Colin Murphy with his 1972 Leyland 384 showing its Pearson Quick Tach front loader, modified in the 1980s to manage large rounds.

Third generation Mangawhero dairy farmer Colin Murphy has had a lifelong interest in “old things” and has been collecting for many years. And he still enjoys tractors and farm machinery.

In 1976 he bought a second-hand 1972 Leyland 384 from A. R. Johns Ltd in Matamata. It had been used by an agricultural contractor, with a Belcher front-mounted hedge trimmer.

“At the time we were running a closed herd of pedigree Friesians, and we were self-contained, rarely bringing in feed,” says Colin. “We needed something to load our new feed-out wagon.”

The Leyland fitted the bill for a “2WD tractor of substance” with its diesel, four-cylinder, 72hp engine.

“It was a good general purpose farm tractor and we also used it for rotary hoeing, hay making and silage making.”

The tractor has a Pearson Quick Tach front loader, which was perfect for loading silage.
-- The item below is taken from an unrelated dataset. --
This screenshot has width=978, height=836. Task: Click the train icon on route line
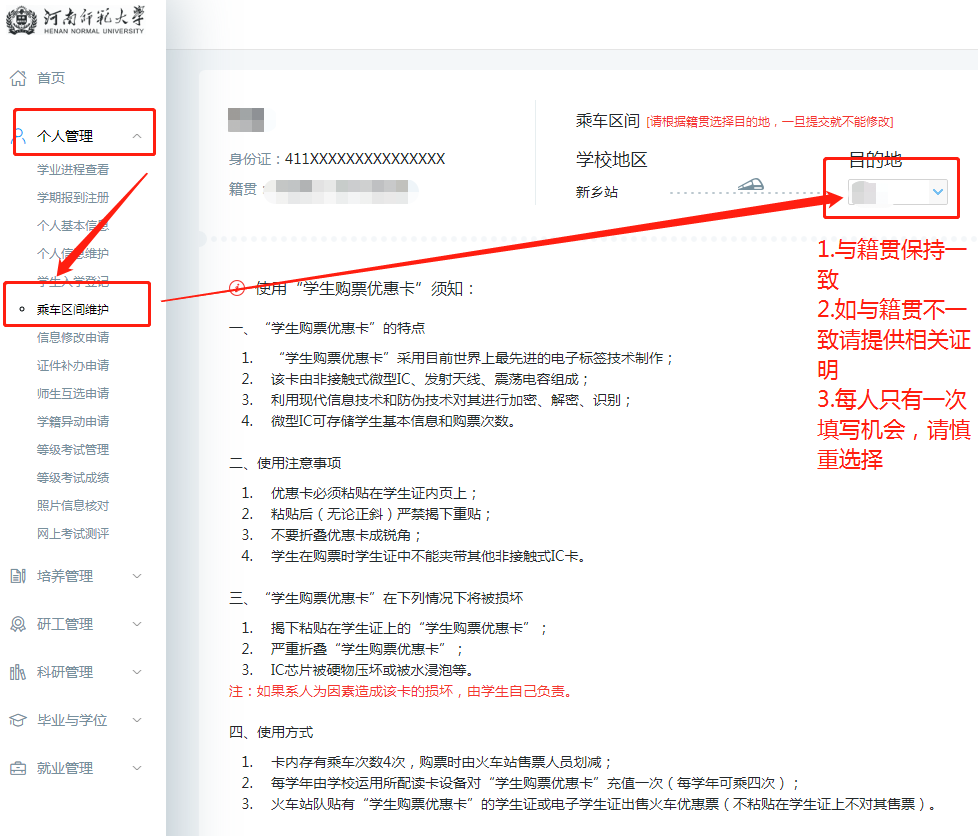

When big bales came into fashion in the mid-1980s, Colin had the loader modified.

“Darcy Lupton from Otorohanga Engineering left the three middle prongs intact and added two much longer prongs, one at each end. These could handle the large rounds.”

The body is still sporting its original two-tone Leyland blue paint, and both Leyland and Nuffield branding. The purchase receipt from 1976 detailed it as a 1972 model, which is well past the 1968 merger of Leyland and Nuffield, so the dual branding is something of a mystery!

The engine didn’t fare so well, requiring a complete engine re-condition in the mid-1980s. This work brought another anomaly to light.

“The mechanic was surprised to find the Leyland had a single O-ring at the bottom of the wet sleeve, when he was expecting two.”

This discovery, paired with the unusual branding, makes Colin wonder if the dates got mixed up at some point and the tractor could be a little older, perhaps from around the time of the company merger.

In the early-2000s, corrosion to the engine block where water leaked through the O-ring of the fourth wet sleeve, exiting into the oil sump, mixing oil and water, had caused damage. This was fixed with the solution of the time – pink silicon gasket filler in the recess, and a new sleeve.

“The problem came back in 2019, but modern fillers are so much better and it was an easy fix.”

Parts are still readily available in New Zealand and the tractor is still being used on the now-leased farm today when required.